L’autre possibilité pour l’employeur est d’ajouter une clause au contrat de travail, obligeant le salarié à fournir un «relevé intégral» tous les ans, par exemple, c’est-à-dire une attestation de préfecture mentionnant le solde de points. Ce qui était précisément le cas pour le réseau Tice, la société qui emploie le chauffeur de Grigny, puisqu’elle oblige ses salariés à cette vérification tous les six mois.

Vide juridique

Contrôlé juste avant son retrait de permis, le chauffard est passé entre les gouttes, la prochaine échéance étant prévue en mars. Un vide juridique dont convient Pierre Gustin, délégué général de l’Association prévention routière. «Même s’il ne faut pas généraliser, dit-il en rappelant que sur les 40 millions de personnes qui ont le permis, moins de 2 pour 1 000 en sont privés, on pourrait envisager de changer la loi pour que les entreprises de transport public aient au moins accès à ces informations.»

⁂

## CONSIGNE 1:
Répondez d'après l'extrait du document :
(a) À quelle fréquence le réseau Tice oblige-t-il ses salariés à vérifier leur solde de points ?
(b) Quelle fonction occupe Pierre Gustin ?
(c) Combien de personnes ont le permis, selon lui ?
## CONSIGNE 2:
Quelles expressions de l'extrait du document contiennent un nombre, écrit en chiffres ou en lettres ?
## CONSIGNE 3:
Rédigez la suite de l'extrait sur le contrôle des points de permis des chauffeurs, à partir de sa dernière phrase.

## MATÉRIEL FOURNI:
⁂

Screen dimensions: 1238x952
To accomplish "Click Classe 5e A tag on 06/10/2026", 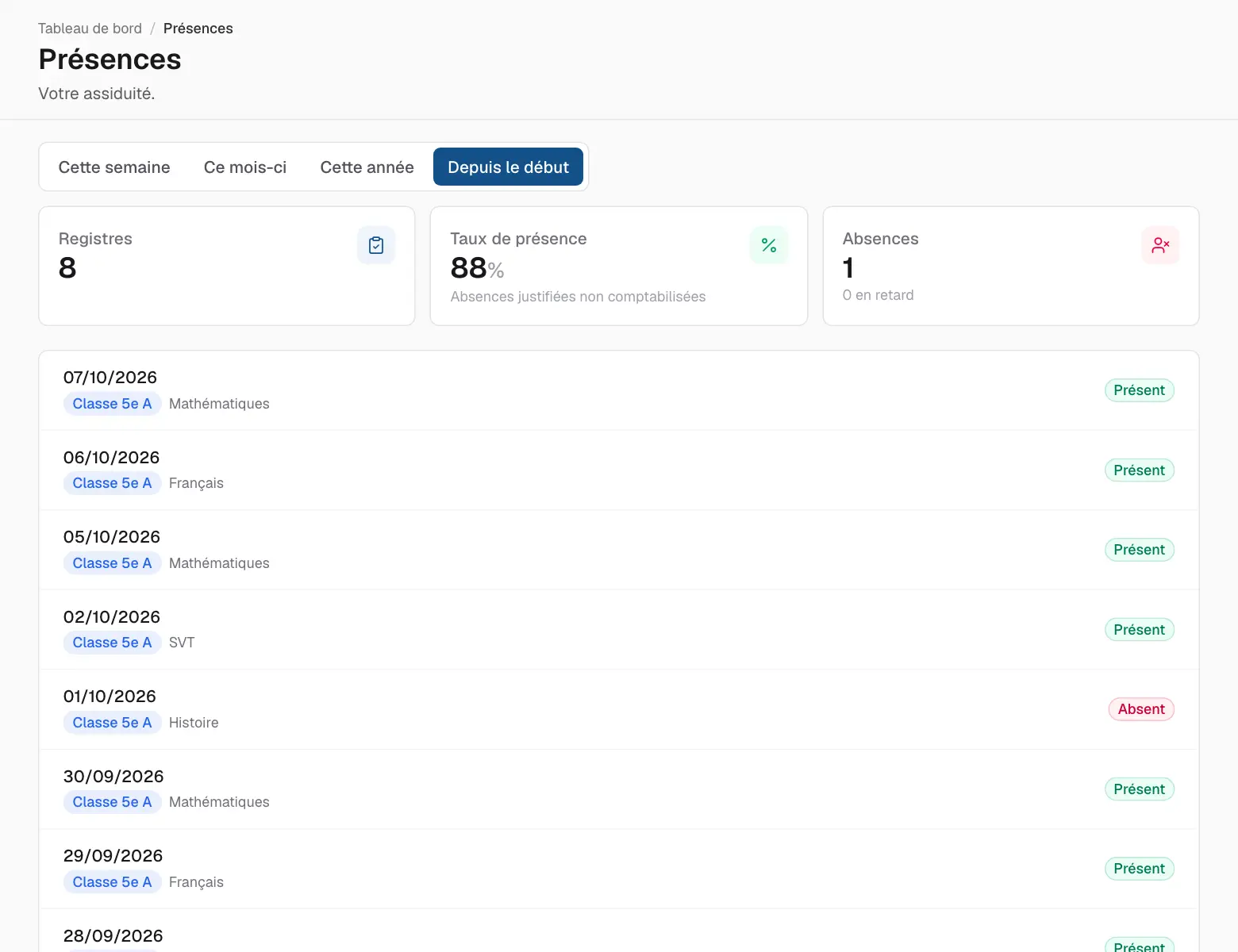I will point(112,483).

⁂

## RÉPONSE ATTENDUE 1:
(a) Tous les six mois.
(b) Délégué général de l'Association prévention routière.
(c) 40 millions.

## RÉPONSE ATTENDUE 2:
- six mois
- 40 millions de personnes
- moins de 2 pour 1 000

## RÉPONSE ATTENDUE 3:
L’enquête sur l’accident de Grigny se poursuit. Dimanche, le chauffeur a été mis en examen puis écroué pour «blessures involontaires avec circonstance aggravante d’absence de permis». Selon le commissariat d’Évry, le quadragénaire n’était «pas sous l’emprise de l’alcool ou de stupéfiants». Bloqués quarante-cinq minutes sous ce bus de 18 m de long, les deux adolescents s’en sortent avec un pouce cassé et une fracture de la jambe.